[发明专利]一种检测包含潜伏期结核感染的试剂盒及其引物对和探针

说明书

技术领域

本发明涉及一种结核感染的试剂盒，尤其涉及采用实时荧光定量聚合酶链式反应技术来检测包含潜伏期在内的全程结核感染的试剂盒及其引物对和探针。

背景技术

从全球范围来看，结核至今为止仍然是传染病中发病率和死亡率最高的疾病之一，据估计每年新发病例约900，0000人，每年约有200，0000人死于结核病。结核病是由结核杆菌引起的一种人畜共患传染病，是单一致病菌感染导致死亡率最高的感染性疾病。我国是结核病高负担国家之一，2000年全国结核病流行病学抽样调查资料显示：全年龄组结核感染率为44.5％，活动性结核患者451万，每年死亡人数达13万，结核病死亡占各种传染病，寄生虫病死亡的65.1％，几乎为其它各种传染病、寄生虫病死亡总和的2倍。由于人类免疫缺陷病毒的广泛传播及耐药结核分枝杆菌的日益增多，使得这一古老的疾病再次引起人们的广泛关注。结核病成为危害人类健康的重要传染病之一。

由于诊断潜伏性结核感染的检测方法研究进展缓慢，导致结核疫情控制不佳。目前，全血γ-干扰素释放试验(IGRA)已经在欧美地区和日本等多个低结核疫情国家广泛使用，IGRA采用起源于卡介苗接种菌及大多数非结核分枝杆菌所缺失的结核菌致病菌中的RD1-区所编码的特异性刺激蛋白如ESAT-6和CFP-10来进行检测，该类刺激物已经有商品化IGRA试剂，例如QuantiFERON TB Gold test和T SPOT.TB test。有研究者在IGRA检测中量化干扰素-γ(IFN-γ)mRNA表达水平，将其作为IFN-γ指示物，但IFN-γRT-PCR的特异性和灵敏度较差，且无法鉴别活跃期和潜伏期结核感染(LTBI)。
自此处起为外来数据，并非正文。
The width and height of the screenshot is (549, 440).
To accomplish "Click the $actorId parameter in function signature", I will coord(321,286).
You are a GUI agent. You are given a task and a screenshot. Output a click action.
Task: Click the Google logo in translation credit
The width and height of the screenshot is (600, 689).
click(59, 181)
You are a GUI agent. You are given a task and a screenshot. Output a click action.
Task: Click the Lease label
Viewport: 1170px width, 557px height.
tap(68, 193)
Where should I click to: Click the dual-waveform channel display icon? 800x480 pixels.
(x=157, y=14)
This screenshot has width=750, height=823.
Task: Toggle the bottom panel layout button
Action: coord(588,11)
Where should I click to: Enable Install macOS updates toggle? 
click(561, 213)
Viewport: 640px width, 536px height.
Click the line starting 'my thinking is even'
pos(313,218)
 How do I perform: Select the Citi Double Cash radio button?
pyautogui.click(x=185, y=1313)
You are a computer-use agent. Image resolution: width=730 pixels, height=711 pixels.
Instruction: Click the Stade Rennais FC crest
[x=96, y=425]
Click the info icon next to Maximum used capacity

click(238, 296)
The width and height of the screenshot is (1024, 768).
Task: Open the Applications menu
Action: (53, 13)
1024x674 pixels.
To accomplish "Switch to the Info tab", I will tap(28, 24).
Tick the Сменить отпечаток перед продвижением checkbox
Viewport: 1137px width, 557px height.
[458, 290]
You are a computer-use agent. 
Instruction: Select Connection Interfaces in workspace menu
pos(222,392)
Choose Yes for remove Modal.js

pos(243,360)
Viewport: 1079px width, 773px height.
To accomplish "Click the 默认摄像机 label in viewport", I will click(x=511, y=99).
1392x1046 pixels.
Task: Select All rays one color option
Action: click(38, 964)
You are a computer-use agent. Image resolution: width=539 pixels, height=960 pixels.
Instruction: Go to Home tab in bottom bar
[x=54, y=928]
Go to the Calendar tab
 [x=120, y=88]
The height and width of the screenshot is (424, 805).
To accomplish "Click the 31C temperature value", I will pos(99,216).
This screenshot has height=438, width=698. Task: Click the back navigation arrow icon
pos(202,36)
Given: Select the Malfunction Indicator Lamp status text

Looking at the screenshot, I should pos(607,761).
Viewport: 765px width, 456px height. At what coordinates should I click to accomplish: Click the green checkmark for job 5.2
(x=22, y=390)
在中国，TST作为一种基于对结核菌衍生的纯化蛋白(PPD)所产生的迟发型变态反应的检测方法仍然是用来诊断结核菌潜伏性感染(LTBI)的主要方法。TST的敏感度和特异度都依赖于一个特定群体中所定义的不同截断值而定。如果提高反应硬结直径截断值特异度就会增加(同时敏感度下降)。该实验的特异度变化很大而且主要依赖与非结核分支杆菌之间的交叉反应的可能性而定。另外，TST不能区分陈旧感染与新近感染，与卡介苗及环境非结核分支杆菌之间存在交叉免疫而导致假阳性，更由于在免疫抑制人群中检测结果存在假阴性甚至可能导致误诊。重复TST反应或者两步法TST检测可能导致助推效应从而引起敏感度的增加。

TST和IGRAs均不能鉴别潜伏期和活动期结核，而根除结核的关键之一在于鉴别潜伏性结核感染。因此，探索一种特异性强、灵敏度高的诊断潜伏性结核感染的检测方法至关重要。

实时荧光定量PCR(FQ-PCR)是近年在普通PCR基础上发展起来的核酸检测方法，它将荧光值的积累与PCR产物的扩增过程相结合，通过测量指数扩增期的荧光值来计算待测样本中核酸的原始量。其具有操作简便、耗时短、可定量等传统方法无可比拟的优点。另外，趋化因子是一类结构功能相似，具有趋化吸引性的小分子量蛋白，其一级结构十分相似，当趋化因子与其相应受体相结合后，通过激活G蛋白偶联受体，产生级联信号传导，对多种炎性细胞趋化和激活，在呼吸系统、心血管和肝肾等疾病中起重要作用。比如，由活化的淋巴细胞分泌的下游趋化因子γ-干扰素在结核感染检测中敏感度达80％。

发明内容

本发明所要解决的技术问题是为克服现有技术中存在的针对结核感染的检测方法不能鉴别潜伏性结核感染以及现有检测方法特异性或敏感度不强等缺陷，提供一种检测包含潜伏期在内的全病程结核感染的试剂盒、特别是荧光定量聚合酶链反应(FQ-PCR)试剂盒及其引物对和探针。该试剂盒具有操作简便、特异性强、灵敏度高、耗时短以及可定量等优点，特别能够检测潜伏期和/或早期的结核感染。